_ACTION ITEM:_ Copy each line containing the word "will" from the records that follow, please.

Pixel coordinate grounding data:
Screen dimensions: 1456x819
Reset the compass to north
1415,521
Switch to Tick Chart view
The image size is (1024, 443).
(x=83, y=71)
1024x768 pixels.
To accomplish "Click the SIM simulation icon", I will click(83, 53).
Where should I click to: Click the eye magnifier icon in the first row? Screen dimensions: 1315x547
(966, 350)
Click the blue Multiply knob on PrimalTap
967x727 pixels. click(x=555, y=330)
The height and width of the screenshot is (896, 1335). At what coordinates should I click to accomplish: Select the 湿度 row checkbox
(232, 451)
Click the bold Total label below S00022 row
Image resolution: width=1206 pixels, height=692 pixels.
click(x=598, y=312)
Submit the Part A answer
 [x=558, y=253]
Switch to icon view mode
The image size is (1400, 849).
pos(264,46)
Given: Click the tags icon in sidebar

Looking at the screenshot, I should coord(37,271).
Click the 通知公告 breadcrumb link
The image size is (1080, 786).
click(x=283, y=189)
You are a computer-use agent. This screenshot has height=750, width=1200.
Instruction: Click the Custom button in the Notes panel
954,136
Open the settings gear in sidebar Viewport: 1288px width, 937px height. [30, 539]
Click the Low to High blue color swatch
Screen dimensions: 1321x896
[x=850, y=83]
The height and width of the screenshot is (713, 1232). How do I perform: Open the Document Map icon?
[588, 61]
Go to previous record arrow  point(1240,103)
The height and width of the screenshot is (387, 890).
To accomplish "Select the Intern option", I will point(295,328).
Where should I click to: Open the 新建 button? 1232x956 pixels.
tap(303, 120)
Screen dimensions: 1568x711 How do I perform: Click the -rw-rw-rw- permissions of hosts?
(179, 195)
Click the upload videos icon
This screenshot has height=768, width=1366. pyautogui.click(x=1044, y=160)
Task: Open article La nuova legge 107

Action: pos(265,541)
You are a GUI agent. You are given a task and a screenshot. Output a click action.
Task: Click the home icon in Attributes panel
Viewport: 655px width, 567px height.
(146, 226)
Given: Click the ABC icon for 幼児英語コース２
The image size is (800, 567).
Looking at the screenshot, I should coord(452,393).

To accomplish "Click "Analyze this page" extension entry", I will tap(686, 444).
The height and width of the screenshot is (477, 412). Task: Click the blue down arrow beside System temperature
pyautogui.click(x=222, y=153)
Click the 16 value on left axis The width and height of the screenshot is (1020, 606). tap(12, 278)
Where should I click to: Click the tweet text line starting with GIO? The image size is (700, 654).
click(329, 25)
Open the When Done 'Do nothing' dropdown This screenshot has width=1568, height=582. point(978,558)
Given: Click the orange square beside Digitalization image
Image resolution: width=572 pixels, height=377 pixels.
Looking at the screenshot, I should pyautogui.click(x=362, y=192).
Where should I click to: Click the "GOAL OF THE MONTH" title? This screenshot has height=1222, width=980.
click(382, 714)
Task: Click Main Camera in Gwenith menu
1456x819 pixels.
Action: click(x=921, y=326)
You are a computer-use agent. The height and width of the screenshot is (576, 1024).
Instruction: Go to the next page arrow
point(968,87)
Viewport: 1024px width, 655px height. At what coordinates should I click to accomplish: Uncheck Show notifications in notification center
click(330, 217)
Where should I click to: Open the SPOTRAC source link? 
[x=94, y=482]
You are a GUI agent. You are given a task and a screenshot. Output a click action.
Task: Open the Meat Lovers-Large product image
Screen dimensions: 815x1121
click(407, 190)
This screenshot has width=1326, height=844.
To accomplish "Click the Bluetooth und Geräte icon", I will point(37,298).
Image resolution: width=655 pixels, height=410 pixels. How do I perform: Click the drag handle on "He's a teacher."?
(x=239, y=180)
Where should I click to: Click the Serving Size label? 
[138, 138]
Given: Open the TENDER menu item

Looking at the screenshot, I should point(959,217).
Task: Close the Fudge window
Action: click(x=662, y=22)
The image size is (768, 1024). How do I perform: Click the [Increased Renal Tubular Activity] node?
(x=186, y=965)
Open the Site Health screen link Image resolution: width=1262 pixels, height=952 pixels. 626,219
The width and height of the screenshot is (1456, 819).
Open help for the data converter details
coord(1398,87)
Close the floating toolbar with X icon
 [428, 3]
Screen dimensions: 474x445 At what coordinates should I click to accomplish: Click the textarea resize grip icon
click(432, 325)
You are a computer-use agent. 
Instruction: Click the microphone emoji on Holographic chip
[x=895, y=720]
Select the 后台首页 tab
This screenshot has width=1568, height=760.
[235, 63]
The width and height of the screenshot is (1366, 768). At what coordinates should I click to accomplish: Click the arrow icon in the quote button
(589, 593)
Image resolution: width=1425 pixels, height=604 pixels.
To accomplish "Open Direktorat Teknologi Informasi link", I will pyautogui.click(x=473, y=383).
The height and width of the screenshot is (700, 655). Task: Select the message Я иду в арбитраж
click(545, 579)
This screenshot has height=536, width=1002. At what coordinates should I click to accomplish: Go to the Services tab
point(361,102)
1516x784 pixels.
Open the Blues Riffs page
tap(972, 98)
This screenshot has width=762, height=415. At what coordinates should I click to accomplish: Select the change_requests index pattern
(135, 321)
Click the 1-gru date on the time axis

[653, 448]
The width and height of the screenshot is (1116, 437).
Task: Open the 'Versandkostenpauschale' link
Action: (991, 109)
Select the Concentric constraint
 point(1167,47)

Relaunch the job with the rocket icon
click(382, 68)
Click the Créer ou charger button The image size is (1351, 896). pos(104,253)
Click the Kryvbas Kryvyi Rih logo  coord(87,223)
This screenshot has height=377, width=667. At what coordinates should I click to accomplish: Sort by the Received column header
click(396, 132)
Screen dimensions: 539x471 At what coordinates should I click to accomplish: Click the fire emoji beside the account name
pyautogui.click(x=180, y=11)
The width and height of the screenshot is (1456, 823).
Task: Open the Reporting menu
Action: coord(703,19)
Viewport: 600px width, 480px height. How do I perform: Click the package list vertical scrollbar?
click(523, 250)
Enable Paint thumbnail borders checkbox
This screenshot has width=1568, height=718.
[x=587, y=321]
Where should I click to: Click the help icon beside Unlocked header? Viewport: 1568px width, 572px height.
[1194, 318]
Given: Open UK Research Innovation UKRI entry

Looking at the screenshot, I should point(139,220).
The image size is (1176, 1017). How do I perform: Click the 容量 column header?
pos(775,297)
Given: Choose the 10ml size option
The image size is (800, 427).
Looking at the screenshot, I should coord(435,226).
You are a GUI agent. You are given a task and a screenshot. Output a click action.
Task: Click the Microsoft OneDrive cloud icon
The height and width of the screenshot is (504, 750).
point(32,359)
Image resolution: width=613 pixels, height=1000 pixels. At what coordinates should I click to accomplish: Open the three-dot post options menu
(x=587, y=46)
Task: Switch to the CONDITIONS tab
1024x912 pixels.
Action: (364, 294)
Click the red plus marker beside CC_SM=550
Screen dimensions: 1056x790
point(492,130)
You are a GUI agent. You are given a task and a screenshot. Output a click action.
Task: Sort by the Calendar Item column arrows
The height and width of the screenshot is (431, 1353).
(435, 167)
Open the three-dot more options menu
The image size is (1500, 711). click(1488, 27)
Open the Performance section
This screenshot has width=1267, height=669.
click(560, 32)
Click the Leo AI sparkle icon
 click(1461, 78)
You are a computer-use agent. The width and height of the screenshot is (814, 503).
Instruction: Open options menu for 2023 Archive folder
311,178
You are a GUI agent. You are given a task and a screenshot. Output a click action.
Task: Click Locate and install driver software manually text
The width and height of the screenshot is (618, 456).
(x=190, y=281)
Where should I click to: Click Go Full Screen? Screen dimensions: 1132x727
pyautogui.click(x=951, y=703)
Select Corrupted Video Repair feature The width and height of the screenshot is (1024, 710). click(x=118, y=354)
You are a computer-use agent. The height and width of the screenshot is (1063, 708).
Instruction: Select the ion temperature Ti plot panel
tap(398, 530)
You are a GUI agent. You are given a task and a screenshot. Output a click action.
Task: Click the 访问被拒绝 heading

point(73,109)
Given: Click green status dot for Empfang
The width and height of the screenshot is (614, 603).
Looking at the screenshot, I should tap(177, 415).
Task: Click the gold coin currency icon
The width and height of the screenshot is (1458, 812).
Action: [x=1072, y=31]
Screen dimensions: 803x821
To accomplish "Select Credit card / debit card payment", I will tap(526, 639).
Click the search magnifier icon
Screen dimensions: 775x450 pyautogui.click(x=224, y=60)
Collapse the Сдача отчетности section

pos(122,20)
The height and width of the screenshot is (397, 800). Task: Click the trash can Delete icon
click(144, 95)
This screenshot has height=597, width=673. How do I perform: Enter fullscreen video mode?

_ANSWER BOX:_
To accomplish "Click the SIM simulation icon", I will click(83, 53).
To accomplish "Select the Intern option", I will point(295,328).
To accomplish "Click "Analyze this page" extension entry", I will tap(686, 444).
To accomplish "Click the Bluetooth und Geräte icon", I will point(37,298).
To accomplish "Open Direktorat Teknologi Informasi link", I will pyautogui.click(x=473, y=383).
To accomplish "Select Credit card / debit card payment", I will tap(526, 639).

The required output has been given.